:: Source document

Late Onset Multiple Sclerosis

January 17, 2022, I entered the emergency room not my usual self. Feeding myself left me spilling my food on myself, walking unaided was a challenge, and my arms, hands, legs, and feet were tingling and numb.   My journey with Multiple Sclerosis was about to begin.

The MRI and lumbar puncture happened within the first 24 hours, then came the high doses of steroids, heparin, and insulin were all part of my daily regime.

Random thoughts while I awaited the diagnosis: Yes, I am too old to have this disease. Yes, I thought I had a brain tumor. Yes, I had some symptoms that I ignored. Yes, I knew that my life was going to change.  And yes, I have MS.

The neurologist delineated the medical description of this incurable disease. The images online of MS and the information present a less than optimist point of view. With lesions in the brain and the spinal column, I faced the fact that I needed to become a learner and figure out how to accommodate my  symptoms and what I needed to do to get myself back to “normal.”  But, most importantly, I needed to get on with living my life to the fullest.

I focused on the immediate situation.  I used Plan, Accept, Cope, and Enjoy, the P.A.C.E. acronym,  to help me manage my sense of losing myself.    Honestly, this simple acronym was affirming. I relied on it a lot the first year. Sometimes simple ideas have powerful impacts and this was one I came to respect.

::::
:: Listed records

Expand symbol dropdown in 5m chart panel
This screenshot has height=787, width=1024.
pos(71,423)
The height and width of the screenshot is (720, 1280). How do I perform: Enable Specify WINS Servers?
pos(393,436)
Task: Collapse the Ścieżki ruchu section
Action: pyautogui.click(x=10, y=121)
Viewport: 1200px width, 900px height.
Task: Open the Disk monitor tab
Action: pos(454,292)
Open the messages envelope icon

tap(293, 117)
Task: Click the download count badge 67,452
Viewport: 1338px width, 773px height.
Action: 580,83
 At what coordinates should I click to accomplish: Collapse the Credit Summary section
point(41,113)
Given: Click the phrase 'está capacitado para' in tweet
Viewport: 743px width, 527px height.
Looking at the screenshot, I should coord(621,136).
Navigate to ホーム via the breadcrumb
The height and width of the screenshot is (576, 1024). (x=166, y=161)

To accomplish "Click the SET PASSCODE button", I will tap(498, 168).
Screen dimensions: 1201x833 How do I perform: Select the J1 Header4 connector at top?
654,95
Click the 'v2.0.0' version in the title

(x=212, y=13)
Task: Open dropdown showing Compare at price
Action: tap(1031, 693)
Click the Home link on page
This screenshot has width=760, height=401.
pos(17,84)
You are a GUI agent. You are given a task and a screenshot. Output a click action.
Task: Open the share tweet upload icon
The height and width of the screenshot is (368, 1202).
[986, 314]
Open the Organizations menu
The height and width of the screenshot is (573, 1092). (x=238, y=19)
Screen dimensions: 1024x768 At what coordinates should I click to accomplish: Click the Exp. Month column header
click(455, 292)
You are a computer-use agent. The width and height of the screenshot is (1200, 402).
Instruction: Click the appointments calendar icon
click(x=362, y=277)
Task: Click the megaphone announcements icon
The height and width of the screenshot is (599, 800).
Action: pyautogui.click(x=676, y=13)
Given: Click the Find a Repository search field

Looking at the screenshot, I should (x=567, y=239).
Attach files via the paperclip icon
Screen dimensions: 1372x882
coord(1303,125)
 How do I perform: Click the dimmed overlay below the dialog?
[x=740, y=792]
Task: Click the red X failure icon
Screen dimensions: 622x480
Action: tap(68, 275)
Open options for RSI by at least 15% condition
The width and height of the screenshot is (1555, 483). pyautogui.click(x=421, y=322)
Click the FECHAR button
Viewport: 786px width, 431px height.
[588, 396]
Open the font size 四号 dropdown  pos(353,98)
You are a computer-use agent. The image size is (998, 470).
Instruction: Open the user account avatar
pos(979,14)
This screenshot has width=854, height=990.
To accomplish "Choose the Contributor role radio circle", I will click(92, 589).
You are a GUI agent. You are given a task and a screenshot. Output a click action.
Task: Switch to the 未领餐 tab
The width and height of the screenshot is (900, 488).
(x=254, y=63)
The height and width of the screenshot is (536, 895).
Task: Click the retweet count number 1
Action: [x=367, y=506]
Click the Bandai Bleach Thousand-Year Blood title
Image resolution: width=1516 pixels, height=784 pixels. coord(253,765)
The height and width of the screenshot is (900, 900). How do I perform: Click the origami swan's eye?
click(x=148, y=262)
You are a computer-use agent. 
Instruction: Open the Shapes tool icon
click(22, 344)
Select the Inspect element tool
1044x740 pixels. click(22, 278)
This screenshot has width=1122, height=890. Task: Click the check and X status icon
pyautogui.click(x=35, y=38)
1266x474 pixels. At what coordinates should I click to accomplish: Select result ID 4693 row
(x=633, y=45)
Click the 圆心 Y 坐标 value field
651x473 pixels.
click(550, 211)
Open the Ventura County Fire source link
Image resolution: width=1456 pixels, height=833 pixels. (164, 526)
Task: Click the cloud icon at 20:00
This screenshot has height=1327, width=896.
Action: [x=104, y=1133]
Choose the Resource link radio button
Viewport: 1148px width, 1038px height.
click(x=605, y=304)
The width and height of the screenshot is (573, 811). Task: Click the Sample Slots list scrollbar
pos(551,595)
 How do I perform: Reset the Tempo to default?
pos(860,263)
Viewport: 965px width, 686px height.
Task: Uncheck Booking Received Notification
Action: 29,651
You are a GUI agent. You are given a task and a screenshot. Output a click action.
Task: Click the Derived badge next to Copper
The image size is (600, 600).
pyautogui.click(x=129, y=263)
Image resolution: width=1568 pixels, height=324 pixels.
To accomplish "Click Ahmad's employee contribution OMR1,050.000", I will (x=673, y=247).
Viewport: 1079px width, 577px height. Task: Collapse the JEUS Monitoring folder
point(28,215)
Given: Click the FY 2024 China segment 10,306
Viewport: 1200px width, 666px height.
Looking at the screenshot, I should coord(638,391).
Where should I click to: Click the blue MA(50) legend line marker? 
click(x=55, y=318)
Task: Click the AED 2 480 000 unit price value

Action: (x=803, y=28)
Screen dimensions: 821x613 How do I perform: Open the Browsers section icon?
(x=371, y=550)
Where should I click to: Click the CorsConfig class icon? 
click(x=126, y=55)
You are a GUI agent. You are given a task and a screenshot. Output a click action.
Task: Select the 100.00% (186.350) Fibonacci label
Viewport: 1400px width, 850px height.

::::

§ Tasks to carry out
[1] Using the multiple sclerosis essay, decide whether each statement is true: (a) the MRI and lumbar puncture took place within the first 24 hours; (b) the writer once thought the cause was a brain tumor; (c) the writer used the P.A.C.E. acronym for only a few days. Answer yes or no for each and quote the words that decide it.
[2] According to the multiple sclerosis essay, why did the writer use the P.A.C.E. acronym?
Use only the multiple sclerosis essay, not the listing.

§ Outputs in order
[1]
(a) Yes: "The MRI and lumbar puncture happened within the first 24 hours"
(b) Yes: "Yes, I thought I had a brain tumor."
(c) No: "I relied on it a lot the first year."

[2] The writer used Plan, Accept, Cope, and Enjoy to manage a sense of losing themselves while focusing on the immediate situation. The writer found this simple acronym affirming.